Champagne Bollinger Brand Overview & Buy Champagnes Same Day Delivery
The house of Champagne Bollinger has created prestigious champagnes with character, distinguished by their elegance and complexity since 1829. The story began with Athanase de Villermont, the youngest son of a noble family. A great soldier who shone during the American War of Independence, he inherited an extensive estate from his family in the Aÿ region. He immediately foresaw the extraordinary potential of the wines of Champagne, but as an aristocrat he was forbidden to become involved in any sort of trade.
Upon meeting Joseph Bollinger, a widely travelled German who left his country to learn about the Champagne wine trade and Paul Renaudin, a local man who was fascinated by the world of wine, the firm of Renaudin-Bollinger & Cie was founded on 6th February 1829. Joseph managed sales and Paul took charge of the cellar. Athanase had founded a Champagne House that was to endure through the centuries.
Today, Bollinger own 164 hectares of vineyards, of which 85% are Grand and Premier Cru, spread over seven main villages: Avenay, Aÿ, Louvois, Tauxières and Verzenay planted with Pinot Noir, Cuis with Chardonnay and Champvoisy with Meunier. Bollinger are one of the few Champagne Houses to produce the majority of their own grapes for their blends. Pinot Noir represents 60% of the House’s vineyards, and this is the predominant grape in their Special Cuvée blend. Complex and powerful, the black grape variety produces Bollinger champagnes with remarkable structure.
Another unique character of Bollinger wines is that the best Crus are vinified in wood thanks to a stock of 3,000 small oak casks. The House allows its wine to mature for twice as long as the appellation requirement as they believe that great champagne needs time to develop its full character.
Another of Bollinger’s distinctive features are two plots, the Clos Saint-Jacques and Chaudes Terres, which have never succumbed to phylloxera, the disease which ravaged almost all of the champagne growing area in the early 20th century. These ungrafted vines are entirely tended by hand and reproduced using a form of layering called provignage, thereby providing the means to preserve this extraordinary heritage from which the very exclusive Vieilles Vignes Françaises Cuvée is produced.

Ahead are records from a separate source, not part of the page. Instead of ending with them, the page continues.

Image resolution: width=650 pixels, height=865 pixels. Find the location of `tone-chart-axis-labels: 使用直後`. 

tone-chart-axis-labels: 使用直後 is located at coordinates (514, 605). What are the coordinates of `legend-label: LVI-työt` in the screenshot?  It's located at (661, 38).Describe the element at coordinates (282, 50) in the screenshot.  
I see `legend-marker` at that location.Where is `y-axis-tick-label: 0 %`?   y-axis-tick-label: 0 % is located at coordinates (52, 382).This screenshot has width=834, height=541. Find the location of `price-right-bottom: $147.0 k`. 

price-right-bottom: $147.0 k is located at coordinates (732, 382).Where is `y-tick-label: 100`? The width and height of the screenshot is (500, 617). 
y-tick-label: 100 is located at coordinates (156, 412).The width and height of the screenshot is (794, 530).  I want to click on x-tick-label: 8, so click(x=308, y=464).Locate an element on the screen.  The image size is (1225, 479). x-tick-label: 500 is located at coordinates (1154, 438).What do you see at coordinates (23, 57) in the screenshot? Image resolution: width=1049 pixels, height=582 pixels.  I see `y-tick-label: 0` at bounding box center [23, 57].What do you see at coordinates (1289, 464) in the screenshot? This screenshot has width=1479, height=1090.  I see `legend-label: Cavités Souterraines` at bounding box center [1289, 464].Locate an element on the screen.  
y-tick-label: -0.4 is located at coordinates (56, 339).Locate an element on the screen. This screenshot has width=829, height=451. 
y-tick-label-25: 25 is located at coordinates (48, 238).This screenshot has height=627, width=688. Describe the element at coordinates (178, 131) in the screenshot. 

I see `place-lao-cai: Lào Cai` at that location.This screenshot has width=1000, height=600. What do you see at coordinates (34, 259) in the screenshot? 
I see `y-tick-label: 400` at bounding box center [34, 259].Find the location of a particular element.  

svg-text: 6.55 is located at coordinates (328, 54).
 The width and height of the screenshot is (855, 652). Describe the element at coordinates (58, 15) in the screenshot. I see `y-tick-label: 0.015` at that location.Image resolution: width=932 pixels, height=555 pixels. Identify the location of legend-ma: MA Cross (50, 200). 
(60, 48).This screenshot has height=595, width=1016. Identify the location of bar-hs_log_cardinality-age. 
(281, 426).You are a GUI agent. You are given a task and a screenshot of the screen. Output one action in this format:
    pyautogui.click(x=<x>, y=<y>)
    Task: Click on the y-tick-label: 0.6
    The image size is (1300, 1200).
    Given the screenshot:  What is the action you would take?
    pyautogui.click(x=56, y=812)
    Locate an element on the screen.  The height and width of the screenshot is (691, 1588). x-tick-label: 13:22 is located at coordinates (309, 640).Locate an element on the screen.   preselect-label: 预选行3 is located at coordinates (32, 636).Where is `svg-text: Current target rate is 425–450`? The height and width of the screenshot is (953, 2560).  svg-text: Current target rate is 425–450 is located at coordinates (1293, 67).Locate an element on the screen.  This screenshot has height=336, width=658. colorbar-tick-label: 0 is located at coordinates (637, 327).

Bollinger never yields to the easy option: wherever ancestral techniques have proved to guarantee the highest quality they are preserved, however challenging this choice might prove. With hand riddling, reserve magnums and vintage cuvées stoppered with natural corks and a resident cooper the House proudly perpetuates ancient skills and valuable crafts. Bollinger is the first Champagne House to obtain the highly respected Patrimoine Vivant (living heritage) seal of quality which rewards exceptional craftsmanship and skill.
In 2008, for the first time in its history, the House placed its future into the care of a Chairman who was not a family member. Their choice fell on Jérôme Philipon, a Champagne region native who had lead and impressive career in large industrial groups including Coca-Cola Enterprises. The choice might be unexpected but Champagne Bollinger has never hesitated to reject conformity for the good of the House and its champagne production.
With support of the Bollinger family, Jérôme Philipon has extended his predecessor’s programme of modernisation and investment. The House has continued to preserve its traditional expertise while incorporating the best of new technologies for the future development of the brand, both in terms of quality and commercial growth.